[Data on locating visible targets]

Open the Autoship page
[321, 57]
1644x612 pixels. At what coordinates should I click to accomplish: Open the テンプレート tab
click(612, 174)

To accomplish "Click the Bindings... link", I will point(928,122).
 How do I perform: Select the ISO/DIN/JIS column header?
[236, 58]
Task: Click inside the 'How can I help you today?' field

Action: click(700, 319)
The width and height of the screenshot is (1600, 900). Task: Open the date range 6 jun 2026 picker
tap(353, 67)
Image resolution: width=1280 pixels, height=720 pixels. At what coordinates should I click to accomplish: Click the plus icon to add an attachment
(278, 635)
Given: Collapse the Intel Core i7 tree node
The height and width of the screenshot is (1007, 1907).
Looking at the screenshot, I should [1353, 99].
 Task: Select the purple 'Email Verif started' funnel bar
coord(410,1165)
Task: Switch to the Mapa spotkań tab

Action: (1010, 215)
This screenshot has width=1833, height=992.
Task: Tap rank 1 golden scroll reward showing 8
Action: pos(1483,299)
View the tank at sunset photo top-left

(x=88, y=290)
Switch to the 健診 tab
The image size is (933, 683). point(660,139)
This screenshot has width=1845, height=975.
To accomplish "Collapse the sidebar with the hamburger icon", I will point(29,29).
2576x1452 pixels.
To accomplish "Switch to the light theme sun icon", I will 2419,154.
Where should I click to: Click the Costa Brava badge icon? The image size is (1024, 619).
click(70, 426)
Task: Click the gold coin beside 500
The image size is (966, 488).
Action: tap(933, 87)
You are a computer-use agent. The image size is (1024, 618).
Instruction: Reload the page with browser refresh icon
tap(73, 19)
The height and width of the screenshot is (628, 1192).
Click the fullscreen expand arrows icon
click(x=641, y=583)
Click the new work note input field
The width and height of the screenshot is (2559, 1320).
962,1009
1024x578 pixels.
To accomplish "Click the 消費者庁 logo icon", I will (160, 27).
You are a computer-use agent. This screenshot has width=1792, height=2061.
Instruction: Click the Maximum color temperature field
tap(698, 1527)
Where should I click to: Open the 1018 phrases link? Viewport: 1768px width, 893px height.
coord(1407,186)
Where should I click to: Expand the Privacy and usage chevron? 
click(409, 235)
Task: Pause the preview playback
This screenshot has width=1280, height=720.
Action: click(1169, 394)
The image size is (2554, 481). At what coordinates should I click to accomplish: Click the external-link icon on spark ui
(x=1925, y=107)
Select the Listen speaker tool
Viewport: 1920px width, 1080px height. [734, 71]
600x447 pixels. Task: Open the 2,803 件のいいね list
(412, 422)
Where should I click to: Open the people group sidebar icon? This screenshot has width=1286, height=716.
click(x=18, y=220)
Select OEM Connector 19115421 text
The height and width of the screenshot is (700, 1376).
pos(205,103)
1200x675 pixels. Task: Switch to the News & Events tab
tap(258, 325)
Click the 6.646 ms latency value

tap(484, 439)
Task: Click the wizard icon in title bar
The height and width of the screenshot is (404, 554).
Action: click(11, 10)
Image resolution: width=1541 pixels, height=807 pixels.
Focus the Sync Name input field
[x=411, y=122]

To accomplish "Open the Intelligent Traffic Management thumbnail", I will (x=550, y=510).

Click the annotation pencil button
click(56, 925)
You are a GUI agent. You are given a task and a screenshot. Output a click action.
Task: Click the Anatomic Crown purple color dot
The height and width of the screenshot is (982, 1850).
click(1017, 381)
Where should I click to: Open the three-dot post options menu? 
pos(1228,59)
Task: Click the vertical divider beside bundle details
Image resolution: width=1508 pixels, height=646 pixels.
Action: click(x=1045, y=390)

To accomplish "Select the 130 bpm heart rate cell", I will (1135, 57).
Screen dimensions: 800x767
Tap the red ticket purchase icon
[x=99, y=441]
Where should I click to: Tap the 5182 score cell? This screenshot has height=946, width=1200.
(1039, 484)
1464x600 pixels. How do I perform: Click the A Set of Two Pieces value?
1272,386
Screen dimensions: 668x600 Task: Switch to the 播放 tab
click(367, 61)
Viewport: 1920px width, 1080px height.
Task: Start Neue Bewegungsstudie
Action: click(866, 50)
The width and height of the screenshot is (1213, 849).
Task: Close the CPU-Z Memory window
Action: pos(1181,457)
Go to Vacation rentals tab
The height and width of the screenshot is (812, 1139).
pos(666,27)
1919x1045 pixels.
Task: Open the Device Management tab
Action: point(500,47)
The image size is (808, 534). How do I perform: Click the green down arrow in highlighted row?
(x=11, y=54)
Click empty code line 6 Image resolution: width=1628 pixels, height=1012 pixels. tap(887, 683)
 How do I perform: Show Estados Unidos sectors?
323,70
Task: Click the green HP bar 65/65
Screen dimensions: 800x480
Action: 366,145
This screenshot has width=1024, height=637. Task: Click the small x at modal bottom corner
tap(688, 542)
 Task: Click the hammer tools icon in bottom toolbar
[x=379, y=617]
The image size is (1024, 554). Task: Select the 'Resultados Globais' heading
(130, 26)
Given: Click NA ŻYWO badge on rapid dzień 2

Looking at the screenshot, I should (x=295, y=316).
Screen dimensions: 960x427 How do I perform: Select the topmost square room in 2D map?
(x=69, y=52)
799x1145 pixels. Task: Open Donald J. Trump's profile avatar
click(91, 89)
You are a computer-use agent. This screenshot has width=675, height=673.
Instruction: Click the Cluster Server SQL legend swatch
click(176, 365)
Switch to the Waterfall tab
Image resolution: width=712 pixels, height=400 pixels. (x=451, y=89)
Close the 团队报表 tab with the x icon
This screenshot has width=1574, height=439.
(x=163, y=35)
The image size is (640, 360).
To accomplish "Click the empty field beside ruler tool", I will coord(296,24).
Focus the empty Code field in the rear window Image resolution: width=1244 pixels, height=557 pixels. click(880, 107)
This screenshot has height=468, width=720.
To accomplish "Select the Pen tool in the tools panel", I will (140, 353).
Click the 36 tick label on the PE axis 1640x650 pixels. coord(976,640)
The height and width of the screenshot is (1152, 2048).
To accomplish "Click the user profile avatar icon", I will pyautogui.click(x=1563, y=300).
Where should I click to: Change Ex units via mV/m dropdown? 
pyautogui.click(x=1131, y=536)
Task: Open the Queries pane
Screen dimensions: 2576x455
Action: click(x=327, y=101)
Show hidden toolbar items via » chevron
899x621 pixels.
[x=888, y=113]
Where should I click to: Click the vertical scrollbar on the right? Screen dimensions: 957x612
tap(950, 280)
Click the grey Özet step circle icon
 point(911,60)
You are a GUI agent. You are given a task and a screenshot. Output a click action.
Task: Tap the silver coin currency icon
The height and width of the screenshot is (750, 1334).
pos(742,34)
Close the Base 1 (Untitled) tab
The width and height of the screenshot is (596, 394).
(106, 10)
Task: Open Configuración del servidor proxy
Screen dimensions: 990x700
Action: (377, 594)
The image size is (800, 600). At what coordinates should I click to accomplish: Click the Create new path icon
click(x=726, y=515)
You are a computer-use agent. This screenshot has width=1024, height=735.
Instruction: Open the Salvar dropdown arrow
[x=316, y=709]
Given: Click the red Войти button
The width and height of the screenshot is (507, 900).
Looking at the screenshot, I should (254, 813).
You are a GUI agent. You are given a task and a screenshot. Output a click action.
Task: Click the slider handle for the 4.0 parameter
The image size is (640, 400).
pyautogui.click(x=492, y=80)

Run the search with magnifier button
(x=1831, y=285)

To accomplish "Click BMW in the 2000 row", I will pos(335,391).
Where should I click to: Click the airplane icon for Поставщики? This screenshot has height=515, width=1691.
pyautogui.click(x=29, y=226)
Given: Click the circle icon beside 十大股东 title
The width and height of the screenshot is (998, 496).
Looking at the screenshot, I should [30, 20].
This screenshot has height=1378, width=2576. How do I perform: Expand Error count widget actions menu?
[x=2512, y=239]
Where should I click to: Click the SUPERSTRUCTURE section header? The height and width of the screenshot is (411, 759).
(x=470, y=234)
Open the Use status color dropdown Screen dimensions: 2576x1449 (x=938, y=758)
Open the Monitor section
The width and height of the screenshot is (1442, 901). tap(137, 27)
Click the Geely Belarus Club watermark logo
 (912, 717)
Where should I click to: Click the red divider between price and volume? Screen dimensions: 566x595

▶ Exercise brief: Can you copy the items above word for word, starting at the line that contains "Focus the empty" and ending at the line that contains "Click the 36"?

▶ Answer in full:
Focus the empty Code field in the rear window Image resolution: width=1244 pixels, height=557 pixels. click(880, 107)
This screenshot has height=468, width=720.
To accomplish "Select the Pen tool in the tools panel", I will (140, 353).
Click the 36 tick label on the PE axis 1640x650 pixels. coord(976,640)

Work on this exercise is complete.